In March 2005, the anonymous caller, identifying himself as a Chad employee, called the DHS hotline to warn about force at the facility.

In response, DHS dispatched an investigator to Chad - three months later.

According to the investigator's report, just 14 Philadelphia youths were at Chad at that time. All had been restrained - some as many as five times, the investigator found.

In one case, DHS staffer Haiying Xi reported, a youngster had been cut on the chin in a restraint, requiring stitches. Chad had not reported this to regulators, DHS learned.

Finally, DHS official Stephen Rosenberg wrote to Chad.

"The investigation could not determine any pattern for the use of illegal physical restraints," Rosenberg wrote. "However, the investigation did validate the allegations that some residents were being harshly and improperly restrained."

In a reply, Chad administrator McDuffie assured DHS that Chad was a "nurturing and positive environment." He said the facility had hired more staff and made children's safety a priority.

The former owners of Chad also said it was a safe and therapeutic place for children when they handed over the keys to Universal Health in October 2005.

"Our goal was to effect treatment in as nonphysical a way as possible," former chief executive officer Michael G. Lindley said.

Al Smith, another former top executive with Chad's former owner, said: "Did untoward events happen? Absolutely. But was it a culture? I don't believe so."

After Universal Health purchased Chad, regulators continued to flag problems.

In 2006, the state complained again that Chad wasn't reporting serious incidents to regulators. Another boy went to an emergency room for cuts sustained in a restraint. And a mental-health associate quit after she got into an argument with a youth and shoved her, records show.

According to a Tennessee investigation, other youths were injured this year.
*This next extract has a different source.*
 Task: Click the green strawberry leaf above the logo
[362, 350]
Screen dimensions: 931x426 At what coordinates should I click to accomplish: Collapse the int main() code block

On Jan. 2, Tennessee officials disclosed, staff broke the left arm of a 16-year-old boy during a restraint.

Later in the year, Chad told regulators, another teenage resident was "taken to the floor" in a restraint that required four stitches for cuts on the lips.

In May, Edith Ruland pulled her son, Dennis, 10, out of Chad after she found numerous bruises on him, she said.

Ruland, who lives near Chad, took photographs of the bruises, which the boy said staff had inflicted in a restraint hold. Though Tennessee had stopped sending children in state custody, it still permitted families to use it.

"They treat people wrong," Dennis said in an interview. "And they shouldn't be having a facility that would bruise people and stuff."

In response, a spokesman for Chad said Tennessee had investigated and had been "unable to substantiate these complaints."

Rob Johnson, a spokesman for regulators in Tennessee, agreed that investigators couldn't unravel the episode.